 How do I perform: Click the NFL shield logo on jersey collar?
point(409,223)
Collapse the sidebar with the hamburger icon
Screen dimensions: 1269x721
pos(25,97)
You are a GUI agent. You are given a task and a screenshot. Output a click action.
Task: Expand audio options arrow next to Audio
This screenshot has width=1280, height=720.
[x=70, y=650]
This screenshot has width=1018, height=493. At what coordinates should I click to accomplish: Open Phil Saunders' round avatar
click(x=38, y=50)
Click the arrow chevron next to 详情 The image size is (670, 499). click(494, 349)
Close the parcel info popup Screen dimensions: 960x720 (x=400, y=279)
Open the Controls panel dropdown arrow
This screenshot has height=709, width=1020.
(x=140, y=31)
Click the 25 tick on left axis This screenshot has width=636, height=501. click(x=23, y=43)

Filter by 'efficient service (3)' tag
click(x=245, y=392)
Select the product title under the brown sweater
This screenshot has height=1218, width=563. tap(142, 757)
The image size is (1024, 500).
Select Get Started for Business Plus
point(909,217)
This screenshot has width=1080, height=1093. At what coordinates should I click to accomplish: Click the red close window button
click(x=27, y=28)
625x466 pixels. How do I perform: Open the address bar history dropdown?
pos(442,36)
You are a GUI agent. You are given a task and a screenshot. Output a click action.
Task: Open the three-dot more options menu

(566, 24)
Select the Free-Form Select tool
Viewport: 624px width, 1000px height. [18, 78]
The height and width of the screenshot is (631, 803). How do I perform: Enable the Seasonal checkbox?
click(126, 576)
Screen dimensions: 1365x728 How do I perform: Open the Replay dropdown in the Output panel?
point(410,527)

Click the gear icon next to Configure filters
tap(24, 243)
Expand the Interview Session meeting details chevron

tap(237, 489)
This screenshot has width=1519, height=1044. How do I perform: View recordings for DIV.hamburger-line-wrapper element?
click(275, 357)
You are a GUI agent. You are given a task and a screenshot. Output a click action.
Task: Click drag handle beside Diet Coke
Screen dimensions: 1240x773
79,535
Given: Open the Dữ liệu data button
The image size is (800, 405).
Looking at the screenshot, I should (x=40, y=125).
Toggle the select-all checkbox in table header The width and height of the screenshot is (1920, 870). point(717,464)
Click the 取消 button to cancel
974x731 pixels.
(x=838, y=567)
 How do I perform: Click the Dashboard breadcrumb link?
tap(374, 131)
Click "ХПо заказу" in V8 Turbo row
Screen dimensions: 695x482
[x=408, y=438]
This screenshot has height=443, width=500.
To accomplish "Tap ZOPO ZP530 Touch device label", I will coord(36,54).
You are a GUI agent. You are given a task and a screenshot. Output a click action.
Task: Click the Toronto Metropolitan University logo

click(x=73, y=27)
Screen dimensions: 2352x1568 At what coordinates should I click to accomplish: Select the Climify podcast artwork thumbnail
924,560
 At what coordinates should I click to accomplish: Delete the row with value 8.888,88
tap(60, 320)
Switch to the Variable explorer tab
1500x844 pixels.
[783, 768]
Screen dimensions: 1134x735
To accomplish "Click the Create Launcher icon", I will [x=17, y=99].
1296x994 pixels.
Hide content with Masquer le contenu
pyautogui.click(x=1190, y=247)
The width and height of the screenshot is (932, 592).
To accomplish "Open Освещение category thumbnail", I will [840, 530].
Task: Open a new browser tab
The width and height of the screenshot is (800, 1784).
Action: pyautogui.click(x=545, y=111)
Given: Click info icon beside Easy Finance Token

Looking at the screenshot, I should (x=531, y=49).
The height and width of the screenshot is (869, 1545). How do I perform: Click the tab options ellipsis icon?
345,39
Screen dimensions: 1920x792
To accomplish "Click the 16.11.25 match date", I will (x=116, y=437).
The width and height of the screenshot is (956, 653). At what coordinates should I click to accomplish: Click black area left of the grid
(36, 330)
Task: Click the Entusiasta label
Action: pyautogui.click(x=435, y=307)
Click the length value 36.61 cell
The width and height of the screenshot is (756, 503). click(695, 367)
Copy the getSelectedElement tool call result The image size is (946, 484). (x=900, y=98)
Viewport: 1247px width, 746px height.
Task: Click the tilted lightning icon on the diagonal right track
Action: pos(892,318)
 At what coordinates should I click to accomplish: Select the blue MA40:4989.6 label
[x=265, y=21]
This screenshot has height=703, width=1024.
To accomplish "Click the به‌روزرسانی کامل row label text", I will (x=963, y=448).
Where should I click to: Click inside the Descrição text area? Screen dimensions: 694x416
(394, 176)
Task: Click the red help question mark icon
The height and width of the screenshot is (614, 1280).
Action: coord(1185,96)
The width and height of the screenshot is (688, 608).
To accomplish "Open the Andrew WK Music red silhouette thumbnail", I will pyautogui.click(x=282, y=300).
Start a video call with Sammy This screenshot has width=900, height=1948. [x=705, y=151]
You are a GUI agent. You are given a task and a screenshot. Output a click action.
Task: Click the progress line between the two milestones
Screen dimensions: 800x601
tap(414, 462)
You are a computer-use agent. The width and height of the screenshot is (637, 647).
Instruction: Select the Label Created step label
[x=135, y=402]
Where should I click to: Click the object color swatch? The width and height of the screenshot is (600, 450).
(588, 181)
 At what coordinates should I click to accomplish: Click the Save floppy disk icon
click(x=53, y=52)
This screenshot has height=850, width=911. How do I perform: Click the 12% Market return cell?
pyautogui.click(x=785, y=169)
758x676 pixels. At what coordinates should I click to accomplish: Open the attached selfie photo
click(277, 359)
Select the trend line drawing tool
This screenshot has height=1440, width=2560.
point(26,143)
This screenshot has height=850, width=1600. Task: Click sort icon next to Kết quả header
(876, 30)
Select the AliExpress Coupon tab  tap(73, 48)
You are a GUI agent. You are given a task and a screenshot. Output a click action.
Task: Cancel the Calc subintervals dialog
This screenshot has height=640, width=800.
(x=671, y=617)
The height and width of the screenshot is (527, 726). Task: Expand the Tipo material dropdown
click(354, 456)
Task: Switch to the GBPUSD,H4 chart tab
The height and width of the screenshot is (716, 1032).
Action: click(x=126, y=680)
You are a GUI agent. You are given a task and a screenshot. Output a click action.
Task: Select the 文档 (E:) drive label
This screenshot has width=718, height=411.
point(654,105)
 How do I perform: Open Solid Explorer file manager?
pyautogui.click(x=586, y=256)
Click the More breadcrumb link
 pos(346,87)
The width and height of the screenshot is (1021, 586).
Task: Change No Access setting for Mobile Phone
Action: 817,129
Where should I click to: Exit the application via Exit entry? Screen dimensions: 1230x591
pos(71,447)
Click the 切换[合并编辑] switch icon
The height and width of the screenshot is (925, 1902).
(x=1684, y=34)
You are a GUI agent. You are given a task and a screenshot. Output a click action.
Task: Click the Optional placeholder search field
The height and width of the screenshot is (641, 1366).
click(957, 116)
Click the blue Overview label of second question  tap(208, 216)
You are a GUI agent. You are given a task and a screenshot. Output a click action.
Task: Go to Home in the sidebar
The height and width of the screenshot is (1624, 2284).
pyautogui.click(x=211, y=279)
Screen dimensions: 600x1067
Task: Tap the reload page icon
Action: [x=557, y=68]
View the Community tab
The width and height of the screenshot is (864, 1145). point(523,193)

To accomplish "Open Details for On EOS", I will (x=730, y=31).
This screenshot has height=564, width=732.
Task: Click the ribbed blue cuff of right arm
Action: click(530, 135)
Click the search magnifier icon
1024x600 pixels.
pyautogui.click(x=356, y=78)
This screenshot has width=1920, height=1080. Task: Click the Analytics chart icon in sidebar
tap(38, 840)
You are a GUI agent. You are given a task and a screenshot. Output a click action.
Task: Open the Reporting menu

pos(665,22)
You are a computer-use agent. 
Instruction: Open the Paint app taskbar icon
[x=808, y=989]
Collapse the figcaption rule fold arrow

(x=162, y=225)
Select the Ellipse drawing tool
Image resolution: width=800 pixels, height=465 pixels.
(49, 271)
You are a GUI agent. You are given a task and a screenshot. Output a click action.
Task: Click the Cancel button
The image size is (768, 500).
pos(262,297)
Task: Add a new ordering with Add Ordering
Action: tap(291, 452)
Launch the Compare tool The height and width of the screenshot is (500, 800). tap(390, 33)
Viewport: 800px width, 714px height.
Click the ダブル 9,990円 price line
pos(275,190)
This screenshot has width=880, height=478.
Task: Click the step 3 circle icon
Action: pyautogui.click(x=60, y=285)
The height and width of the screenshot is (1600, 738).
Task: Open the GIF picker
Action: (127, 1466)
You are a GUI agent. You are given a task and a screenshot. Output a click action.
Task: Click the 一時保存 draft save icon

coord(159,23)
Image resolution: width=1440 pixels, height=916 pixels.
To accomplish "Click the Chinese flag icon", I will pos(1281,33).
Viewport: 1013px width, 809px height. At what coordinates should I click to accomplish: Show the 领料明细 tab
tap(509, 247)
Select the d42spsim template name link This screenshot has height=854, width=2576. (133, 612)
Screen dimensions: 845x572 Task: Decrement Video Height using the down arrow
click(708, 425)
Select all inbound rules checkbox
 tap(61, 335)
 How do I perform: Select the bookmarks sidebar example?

> [What this task involves] Return, from the entries, each line that holds "question".

> [Response to this task]
Task: Click the red help question mark icon
Click the blue Overview label of second question  tap(208, 216)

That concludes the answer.